Самолет был готов к вылету и ждал нас. Но опять задержка: на аэродром привезли столько различных по объему и весу пакетов, ящиков и свертков, посылаемых от советской колонии сражающимся на фронтах бойцам Красной Армии, что взвесив все это добро, англичане не смогли его разместить! Пришлось подготовить другой, более емкий и грузоподъемный самолет. Мы утешались тем, что для нашего корабля это – мелкий груз.
Обе эти задержки перечеркнули бы срок нашего вылета из Данди, если бы не привычка обеспечивать всегда себя запасом времени. Назначая сроки, я и в этот раз имел «свой» запасной час. А «собачья эпопея» и смена самолета уместились в него как раз.
Когда мы уселись в самолет, нам вежливо, но весьма настойчиво навесили парашюты. На мой вопрос: «Почему этого не сделали сами члены экипажа?» – переводчик сказал:
– Мы не сомневаемся, что все будет в порядке, но нам приказано оберегать вас от любых возможных случайностей.
Через два с половиной часа мы благополучно приземлились на аэродроме Тилинг, где стоял готовый к отлету наш четырехмоторный гигант.
О гибели Асямова экипаж уже знал от коменданта аэродрома. Тот долго пожимал нам руки, выражая искреннее сочувствие, просил быть его гостем, если случится снова прилететь в Англию. Тогда мы еще не знали, что случится это довольно скоро.
Пока загружали корабль, я думал о пустующем теперь месте второго пилота. Дав команду: «По местам!», я, чуть помедлив, добавил:
– Майор Романов – на место второго пилота!
Сергей Романов немедленно взобрался наверх. Я знал, что Асямов тайно, обычно при возвращении с боевых заданий, тренировал своего штурмана в пилотирование самолета, хотя это не поощрялось командованием. Романов, первоклассный навигатор, запросто обращался на «ты» с такими мадоннами Вселенной, как Кассиопея, Венера и Дева, помогавшим ему вести самолет на любую цель; однако он отнюдь не брезговал и радионавигацией и другими способами из штурманского арсенала. То, что он умел к тому же еще я пилотировать самолет, было весьма кстати.
Английские офицеры-летчики, наблюдавшие внизу, удивленно перебрасывались неслышными нам замечаниями, когда за моей спиной деловито устраивался Романов.
Опробовав еще раз уже подогретые моторы, вырулили на старт. Взлетная полоса была коротковата, но если моторы не подведут – оторвемся. Если же… Но об этом лучше не думать.
Пошли на взлет.

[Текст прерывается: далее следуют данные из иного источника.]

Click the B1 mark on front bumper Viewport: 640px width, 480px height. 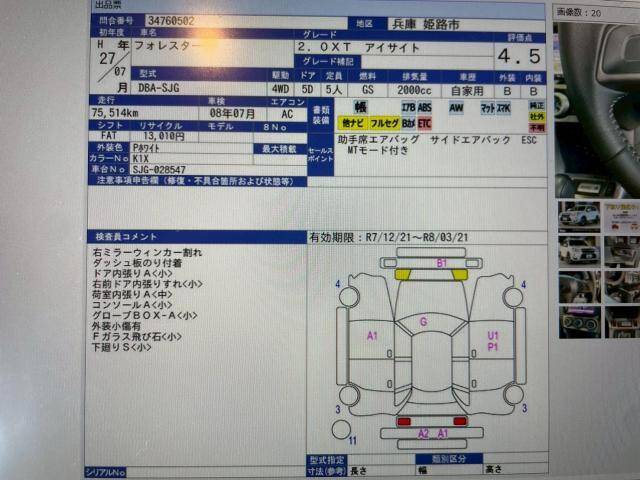click(441, 263)
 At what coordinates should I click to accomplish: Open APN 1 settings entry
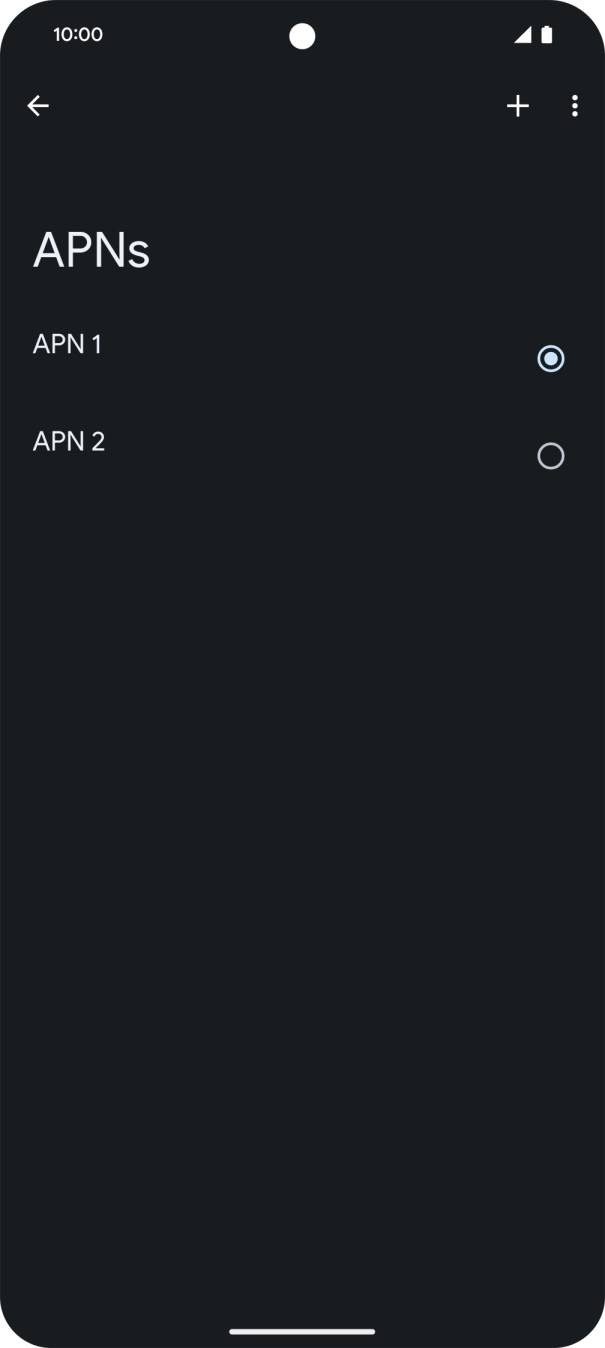[x=68, y=345]
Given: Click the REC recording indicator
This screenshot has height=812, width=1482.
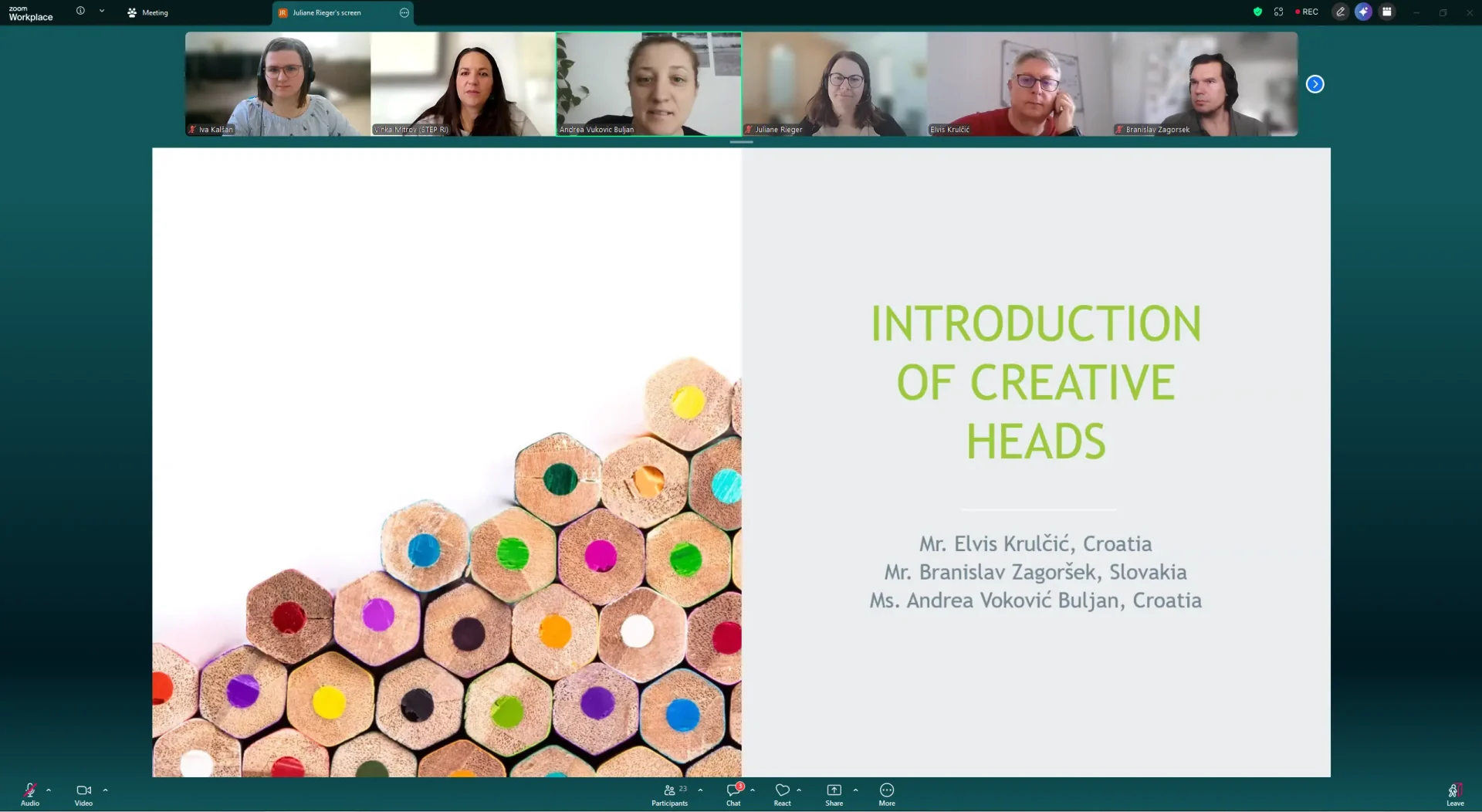Looking at the screenshot, I should coord(1307,12).
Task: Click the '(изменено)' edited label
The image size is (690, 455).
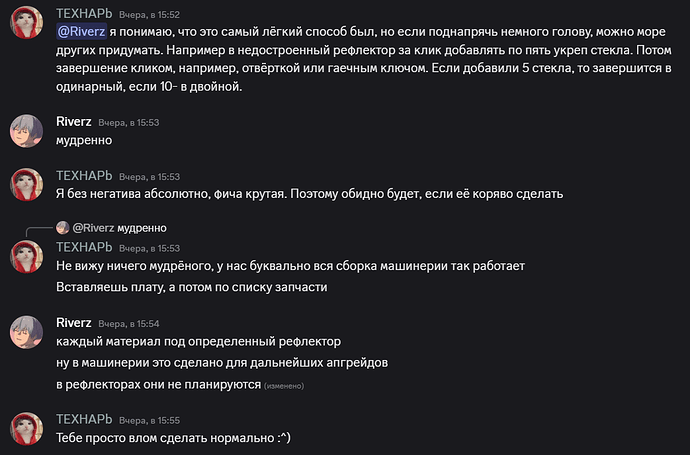Action: (x=284, y=386)
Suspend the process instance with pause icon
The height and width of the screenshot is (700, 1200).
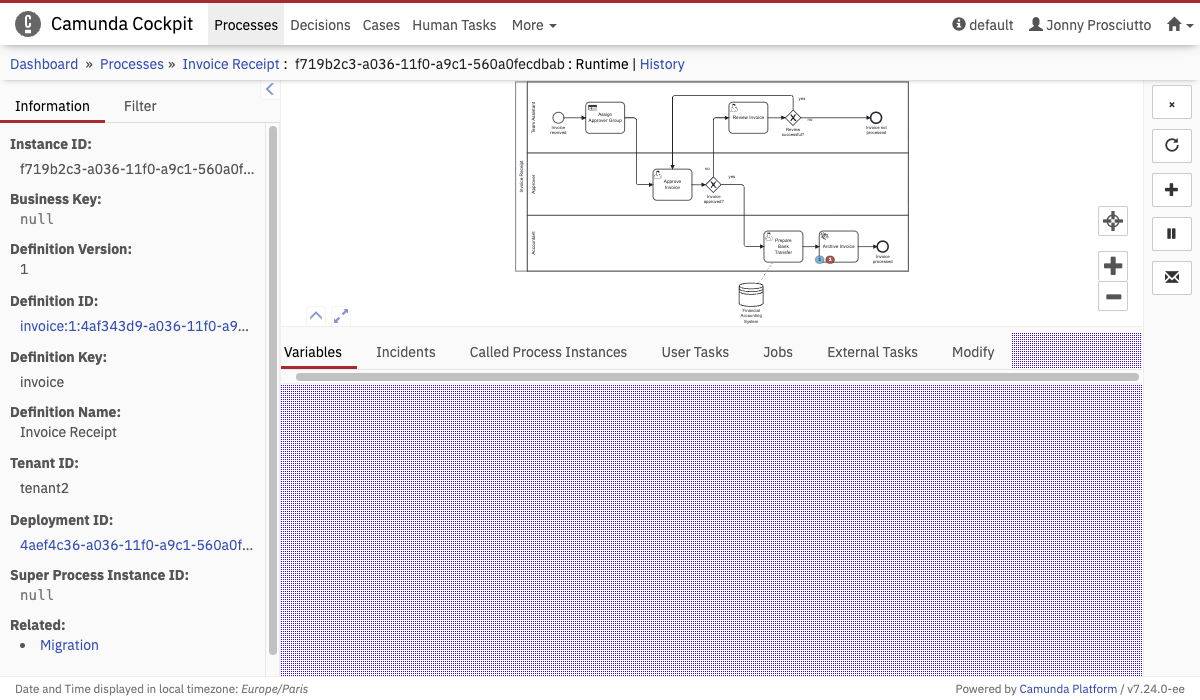(1172, 233)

Пробежав до конца бетона, пришлось потянуть штурвал на себя. Машина оторвалась, но бешено вращающиеся колеса все же чуть-чуть задели верхушки промелькнувших под нами кустов… Уфф-ф! Пронесло.
– Убрать шасси!
Развернувшись сразу на 180°, стали на курс. Домой! Через несколько минут под нами уже вздымались свинцово-серые волны Северного моря.
Время взлета было рассчитано так, чтобы встретить западный берег Норвегии в темноте. Шли с набором высоты. Высота – безопасность и от врага, и от капризов погоды.
Сережа Романов, точно выдерживая и курс, и скорость, усердно шуровал штурвалом и педалями. Когда я хотел было включить автопилот, он уговорил меня разрешить ему «еще немножко». Ну что ж, нравится – пусть ведет.
Время от времени, передавая управление мне, он открывал «фонарь» над головой и ловил в окуляр секстанта звезды. Саша Штепенко крутил ручки и верньеры радиохозяйства, вырывая из хаотического треска эфира нужные ему точки и тире, а то и веселую музыку. Радионавигация была его «коньком».
Отлично! Внизу – облака. Они надежно скрывали нас от ненужных любопытных глаз внизу. В редких просветах уже видны извилистые фиорды Норвегии. Нас окутывают густые сумерки и вскоре все тонет в ночной темноте. Только на севере еще тлеет вечерняя заря. Майские ночи коротки. Забираемся все выше и выше. 6000.. 7000… 8000 метров… Да, холодновато! Минус 48°. Как в Арктике. Возникает знакомое ощущение, будто нет на мне ни мехового комбинезона, ни унтов… одно лишь нижнее белье! Приходится включить электрообогрев.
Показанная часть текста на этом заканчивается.